• OBJECTIF ÉNONCÉ A:
D'après l'extrait à lire, combien de jours dure le dispositif d'orientation active mis en place en Limousin ?

• EXTRAIT À LIRE:
-*-*-
Limousin : un “SAS" d'orientation active pour l'emploi des jeunes

Par - Le 01 mars 2014.

L'une des huit Régions expérimentatrices du service public régional de l'orientation,
le Limousin, innove avec un dispositif d'orientation active pour l'emploi des jeunes.
À l'origine de l'initiative, une expérimentation qui a débuté en 2011, sous la forme d'un
“service d'orientation active" pour les jeunes de 17 à 25 ans, diplômés ou non et suivis
en Mission locale depuis plus d'un an. Zoom sur une réponse originale au décrochage.

Les moments de rupture éducative
ne sont généralement que la face
visible et brutalement émergente
d'un malaise de longue durée
chez les jeunes." Extraite d'une
publication du Céreq consacrée au
décrochage [ 1 ] “Les risques sociaux du décrochage : vers une
politique territorialisée de prévention ?", Bref n° 304,
2013, 4 p.,
cette citation exprime la
difficulté d'apporter une réponse immédiate
à des situations d'urgence ancrées
dans le passé. Si le décrochage n'est que
le symptôme d'un processus de long
terme aux origines multiples, quelles
réponses peuvent apporter les politiques
publiques ? En Limousin, la solution
imaginée par le président Jean-Paul
Denanot prend le temps de ne pas décréter
à la place du jeune son orientation,
mais lui propose de reprendre la main
en participant à une action collective.

Pourquoi ce focus
sur l'orientation ?


“Ce que dit souvent le président
Denanot, commente sa directrice de
cabinet Julie Chupin, c'est que l'orientation
est le maillon faible de notre système."
De fait, présenté en quelques
mots par son inventeur, le dispositif
se veut “une réponse aux problèmes
d'orientation des jeunes", qu'il s'agisse
d'une rupture consécutive à un choix
subi ou à l'absence de débouchés.
D'où “l'idée de reprendre ces jeunes dans
un sas pour leur permettre d'aller au delà
de ce qu'ils avaient imaginé" : soit
un dispositif d'une durée de quatre vingt-
dix jours, temps nécessaire
pour leur permettre de se confronter
à cinq métiers et de s'engager dans
une action collective
source de cohésion et
d'entraide. Et “à l'issue
des trois mois, il est rare
qu'un jeune n'ait pas de
solution", souligne le
président de Région.
Plus précisément ? Pour
70 % d'entre eux, c'est
une sortie positive sous
forme d'accès à l'emploi
ou d'entrée en formation.
Pour les autres ?
“Pas question que le
dispositif s'arrête brutalement",
avertit Paul
Torrent, directeur de la
Mission locale de l'agglomération
de Limoges
en charge du dispositif,
“les jeunes qui n'ont pas
immédiatement obtenu
une solution continuent
d'être suivis par les conseillers de la mission
locale dans le cadre d'un accompagnement
individuel". Face aux dispositifs
carcans qui ne font que crisper
davantage les décrocheurs, la souplesse
de la solution limousine renvoie
aux propos de Jean-Paul Denanot, cités
par Julie Chupin dans son ouvrage
sur l'échec scolaire [ 2 ]Échec scolaire, la grande peur, éditions Autrement,
2013.
-*-*-
[Extrait d'un jeu de données]

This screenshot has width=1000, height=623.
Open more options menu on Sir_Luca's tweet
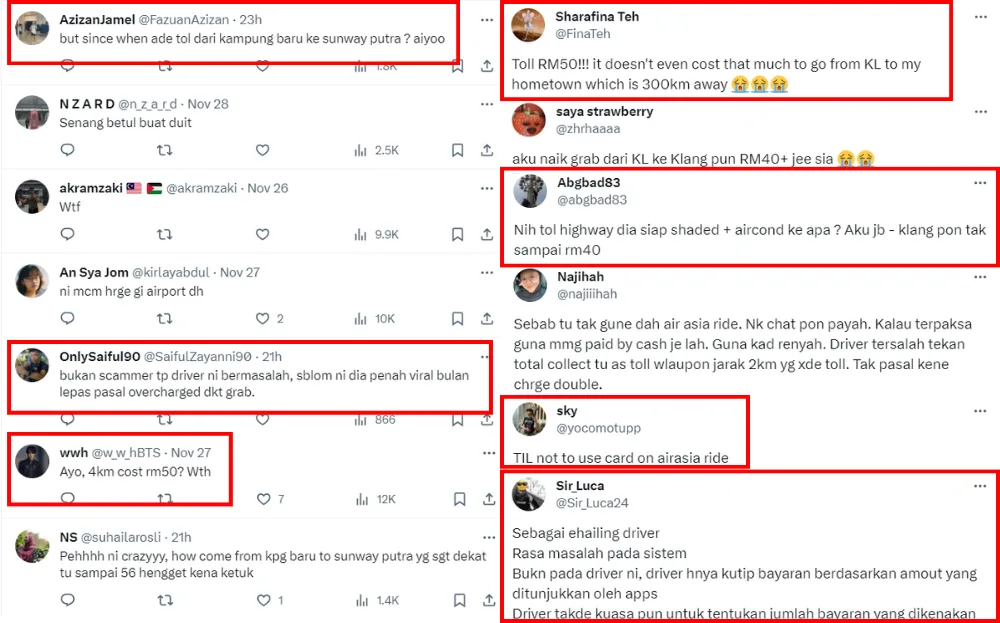click(980, 486)
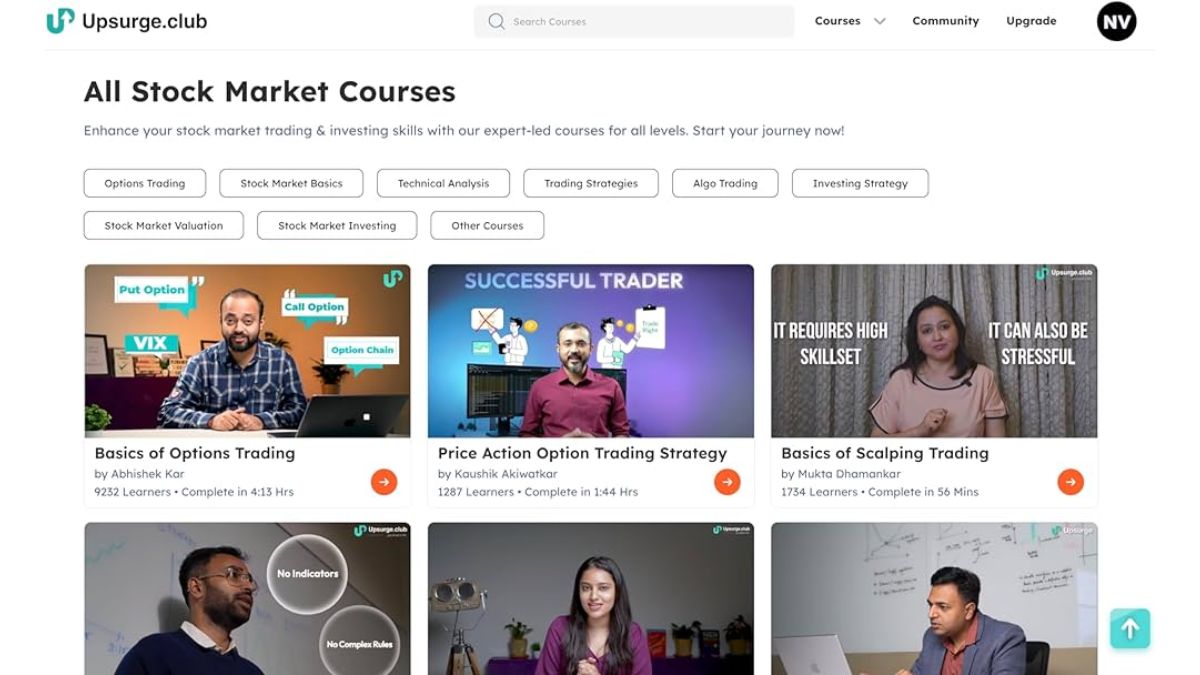Click the Upsurge.club logo icon

[60, 21]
-*-*-
• OBJECTIF ÉNONCÉ B:
Reportez les lignes du listing ci-dessus dans une liste numérotée, en omettant les lignes vides. N'incluez pas les images dans votre réponse.

• RÉPONSE EXACTE A:
Quatre-vingt-dix jours.

• RÉPONSE EXACTE B:
1. This screenshot has width=1000, height=623.
2. Open more options menu on Sir_Luca's tweet
3. click(980, 486)
4. Click the Upsurge.club logo icon
5. [60, 21]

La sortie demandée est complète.